148 The evidence relied upon by Tabcorp established that:
1. it is necessary for the gambling industry (including Sportsbet) to make contributions to the racing industry in order for that industry to be vibrant and successful;
2. payments towards the racing industry by Tabcorp are an essential part of keeping the racing industry vibrant and successful; and
3. the position of the Victorian racing industry (as the foremost in Australia and amongst the best in the world) could not be maintained without substantial funding of the kind that it presently receives.
149 As will be apparent, the fact that there was a need for contributions and that funding by Tabcorp was an essential part of keeping the racing industry vibrant and successful were not in dispute. However, what the evidence did not address was whether the level of funding presently contributed by Tabcorp was the necessary level of funding, and whether the necessary level of funding could only be secured by maintenance of the Impugned Provisions. Instead, Tabcorp adduced evidence to establish that:
1. competition by Victorian corporate bookmakers may have an impact on the level of funding for the Victorian racing fraternity;
2. significant competition between the totalisator and the corporate bookmakers in the 2000s resulted in opportunity cost and although Tabcorp's revenues have not declined, they have not increased at the rates that existed prior to the increased competitive activities of corporate bookmakers;
3. corporate bookmakers' turnover has increased significantly following the development of different bet types;
4. as the price of betting lowers due to competition, this has an effect upon funding of the racing industry;
5. until recently, there was no established mechanism for ensuring that corporate bookmakers contributed any funding to interstate racing industries; and
6. while through the introduction of race fields fees, the Australian racing industry has taken some measures to address the issue of corporate bookmakers in the market, the fees paid by the corporate bookmakers constitute only a small proportion of the industry's current funding.

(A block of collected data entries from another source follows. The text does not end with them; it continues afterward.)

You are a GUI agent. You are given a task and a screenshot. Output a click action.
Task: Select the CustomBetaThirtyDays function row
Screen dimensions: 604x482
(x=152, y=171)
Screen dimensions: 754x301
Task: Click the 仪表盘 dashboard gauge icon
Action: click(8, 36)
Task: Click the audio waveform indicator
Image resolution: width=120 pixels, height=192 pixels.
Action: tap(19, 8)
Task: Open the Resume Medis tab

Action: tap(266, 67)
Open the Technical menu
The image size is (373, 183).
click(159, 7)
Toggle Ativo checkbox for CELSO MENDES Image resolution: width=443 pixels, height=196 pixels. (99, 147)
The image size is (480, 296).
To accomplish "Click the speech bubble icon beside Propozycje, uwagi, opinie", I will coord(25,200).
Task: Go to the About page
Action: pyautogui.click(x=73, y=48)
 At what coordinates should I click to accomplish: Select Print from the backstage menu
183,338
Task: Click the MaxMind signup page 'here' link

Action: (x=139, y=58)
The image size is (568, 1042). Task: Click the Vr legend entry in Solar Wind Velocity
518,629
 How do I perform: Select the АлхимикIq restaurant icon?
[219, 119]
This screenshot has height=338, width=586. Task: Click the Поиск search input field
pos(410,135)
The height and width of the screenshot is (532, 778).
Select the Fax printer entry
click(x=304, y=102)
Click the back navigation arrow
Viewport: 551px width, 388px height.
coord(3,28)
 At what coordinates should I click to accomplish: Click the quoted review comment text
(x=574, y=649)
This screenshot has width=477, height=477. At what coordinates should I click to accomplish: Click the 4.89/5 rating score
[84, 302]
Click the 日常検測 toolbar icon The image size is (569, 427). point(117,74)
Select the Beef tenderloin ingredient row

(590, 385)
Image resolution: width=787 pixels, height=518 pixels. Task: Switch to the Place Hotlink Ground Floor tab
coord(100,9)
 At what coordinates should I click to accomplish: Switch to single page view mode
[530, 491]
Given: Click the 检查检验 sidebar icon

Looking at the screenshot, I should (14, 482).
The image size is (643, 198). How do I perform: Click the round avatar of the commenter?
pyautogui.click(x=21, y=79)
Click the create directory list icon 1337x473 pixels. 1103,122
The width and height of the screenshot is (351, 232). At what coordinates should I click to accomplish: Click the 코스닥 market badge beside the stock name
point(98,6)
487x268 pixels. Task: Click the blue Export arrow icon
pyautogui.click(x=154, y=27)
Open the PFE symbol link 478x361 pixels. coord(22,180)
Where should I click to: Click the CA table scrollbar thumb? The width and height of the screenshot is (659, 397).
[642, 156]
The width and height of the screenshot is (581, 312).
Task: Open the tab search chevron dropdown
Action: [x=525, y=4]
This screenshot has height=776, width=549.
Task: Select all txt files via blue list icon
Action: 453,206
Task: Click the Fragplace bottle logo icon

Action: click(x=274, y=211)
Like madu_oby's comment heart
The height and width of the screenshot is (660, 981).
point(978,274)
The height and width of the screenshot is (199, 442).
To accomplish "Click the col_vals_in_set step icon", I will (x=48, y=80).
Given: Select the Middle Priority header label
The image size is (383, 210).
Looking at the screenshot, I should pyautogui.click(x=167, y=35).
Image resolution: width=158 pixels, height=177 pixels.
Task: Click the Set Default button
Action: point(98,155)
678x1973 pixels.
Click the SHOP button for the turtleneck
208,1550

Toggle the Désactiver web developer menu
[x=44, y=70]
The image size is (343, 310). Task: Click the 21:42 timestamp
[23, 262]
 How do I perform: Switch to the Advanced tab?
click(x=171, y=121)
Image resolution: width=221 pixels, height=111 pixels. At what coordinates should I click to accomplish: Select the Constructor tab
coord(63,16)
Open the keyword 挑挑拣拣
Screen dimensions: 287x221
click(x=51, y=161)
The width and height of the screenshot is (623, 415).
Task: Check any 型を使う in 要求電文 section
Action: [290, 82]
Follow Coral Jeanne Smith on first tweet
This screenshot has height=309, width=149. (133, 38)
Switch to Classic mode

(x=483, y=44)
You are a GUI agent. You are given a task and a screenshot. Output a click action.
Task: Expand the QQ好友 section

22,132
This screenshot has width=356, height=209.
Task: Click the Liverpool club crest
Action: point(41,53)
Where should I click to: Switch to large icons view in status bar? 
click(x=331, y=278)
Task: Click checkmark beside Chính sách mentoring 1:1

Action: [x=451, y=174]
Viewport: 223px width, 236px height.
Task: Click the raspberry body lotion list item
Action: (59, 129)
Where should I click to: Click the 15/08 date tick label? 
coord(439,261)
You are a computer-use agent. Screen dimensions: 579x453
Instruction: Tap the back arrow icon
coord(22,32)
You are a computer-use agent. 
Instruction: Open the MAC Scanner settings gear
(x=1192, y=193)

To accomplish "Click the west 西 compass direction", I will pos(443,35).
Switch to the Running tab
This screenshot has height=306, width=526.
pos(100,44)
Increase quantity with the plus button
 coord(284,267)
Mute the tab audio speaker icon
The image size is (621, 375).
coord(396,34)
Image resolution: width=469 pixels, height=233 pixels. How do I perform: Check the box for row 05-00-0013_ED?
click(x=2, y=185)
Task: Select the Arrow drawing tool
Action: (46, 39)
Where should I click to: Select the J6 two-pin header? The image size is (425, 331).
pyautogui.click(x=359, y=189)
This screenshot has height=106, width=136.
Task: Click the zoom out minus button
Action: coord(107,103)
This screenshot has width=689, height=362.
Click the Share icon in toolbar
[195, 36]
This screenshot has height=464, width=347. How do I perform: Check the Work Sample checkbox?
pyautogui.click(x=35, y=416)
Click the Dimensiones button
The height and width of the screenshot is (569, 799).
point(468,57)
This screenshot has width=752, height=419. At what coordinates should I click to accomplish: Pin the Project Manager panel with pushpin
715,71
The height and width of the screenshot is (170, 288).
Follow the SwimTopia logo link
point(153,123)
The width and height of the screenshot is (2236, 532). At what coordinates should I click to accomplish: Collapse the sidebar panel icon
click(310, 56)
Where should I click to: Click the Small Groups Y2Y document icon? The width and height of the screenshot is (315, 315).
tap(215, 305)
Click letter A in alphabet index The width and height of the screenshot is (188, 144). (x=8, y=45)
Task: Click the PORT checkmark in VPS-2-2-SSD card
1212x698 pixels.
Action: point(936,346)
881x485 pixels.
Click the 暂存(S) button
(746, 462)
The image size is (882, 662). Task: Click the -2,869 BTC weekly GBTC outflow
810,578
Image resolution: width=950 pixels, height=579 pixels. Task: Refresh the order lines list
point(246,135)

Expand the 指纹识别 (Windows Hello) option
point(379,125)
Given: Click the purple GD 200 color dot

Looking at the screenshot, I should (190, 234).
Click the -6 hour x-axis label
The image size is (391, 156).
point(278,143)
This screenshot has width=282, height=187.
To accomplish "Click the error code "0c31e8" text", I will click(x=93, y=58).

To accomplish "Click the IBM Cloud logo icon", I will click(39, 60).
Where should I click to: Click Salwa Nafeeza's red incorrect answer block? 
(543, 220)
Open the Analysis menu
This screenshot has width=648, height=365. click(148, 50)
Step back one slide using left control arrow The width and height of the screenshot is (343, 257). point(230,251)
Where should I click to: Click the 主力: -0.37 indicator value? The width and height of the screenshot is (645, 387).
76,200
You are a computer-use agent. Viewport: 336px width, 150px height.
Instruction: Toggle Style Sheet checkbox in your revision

150 As said earlier, that evidence fails to establish the necessary level of funding and whether that level of funding can only be secured by maintenance of the Impugned Provisions. In fact, in some critical respects, the evidence establishes the reverse - that some aspects of the funding model have been changed without the demise of the racing industry.
151 The respondents have failed to establish that the burden that the Impugned Provisions impose on interstate trade and commerce is appropriate and adapted to achieving the funding objective or even the broader objective of promoting a vibrant and successful racing industry, including by materially funding that industry through the totalisator, which generates a stable, commission-based and adequately high source of revenue that is not contingent on outcomes. The respondents did not establish that the Impugned Provisions are capable of being seen as likely to achieve those identified purpose(s) and, further, did not establish that there were no alternative means to achieve those identified purpose(s) which involve no, or a lesser, burden on interstate trade and commerce than the means adopted. Put another way, there was no evidentiary basis to make the necessary findings that the funding of the racing industry was imperilled by the striking down of the Impugned Provisions. That conclusion is not surprising. A person can use a mobile phone in a public bar to place a bet with Sportsbet but cannot use a "betbox".